◆ **The task**
For this exercise, restate word for word only the lines from the one containing "The height and" through the last line below. Pictures do not get copied.

=== Data for this task ===

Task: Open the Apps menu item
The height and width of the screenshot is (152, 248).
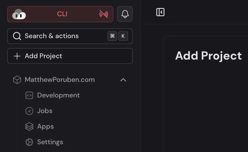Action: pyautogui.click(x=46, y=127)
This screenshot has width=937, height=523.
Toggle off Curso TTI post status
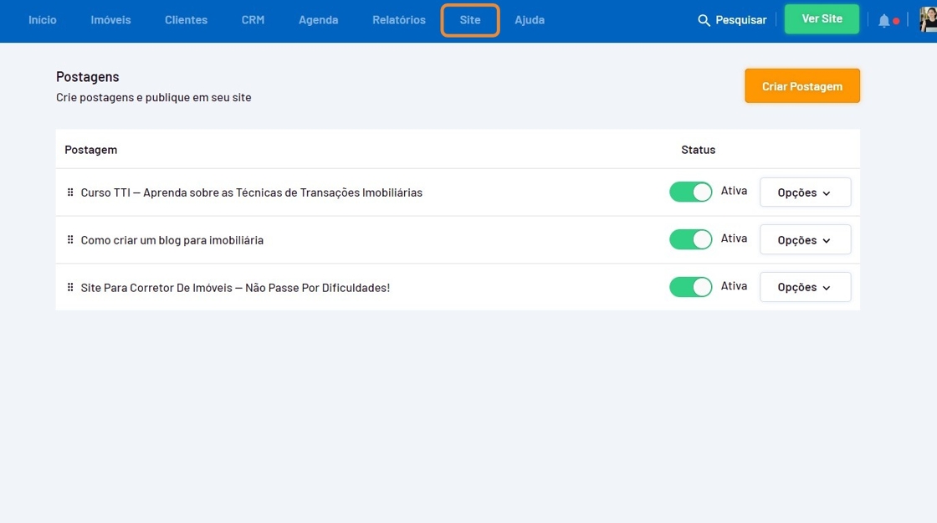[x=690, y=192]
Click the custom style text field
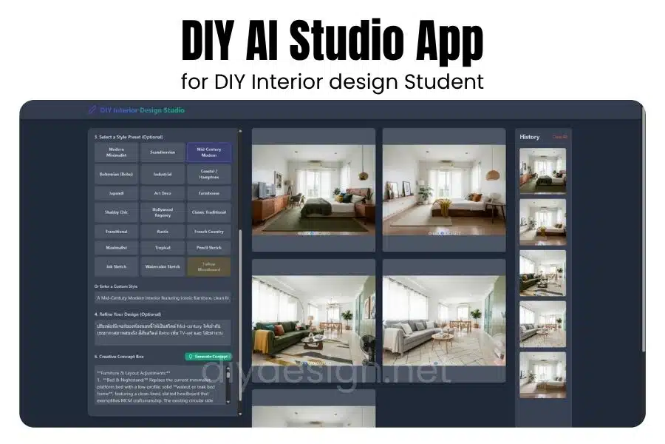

===

◆ **Task answer**
The height and width of the screenshot is (152, 248).
Action: pyautogui.click(x=46, y=127)
This screenshot has width=937, height=523.
Toggle off Curso TTI post status
[x=690, y=192]
Click the custom style text field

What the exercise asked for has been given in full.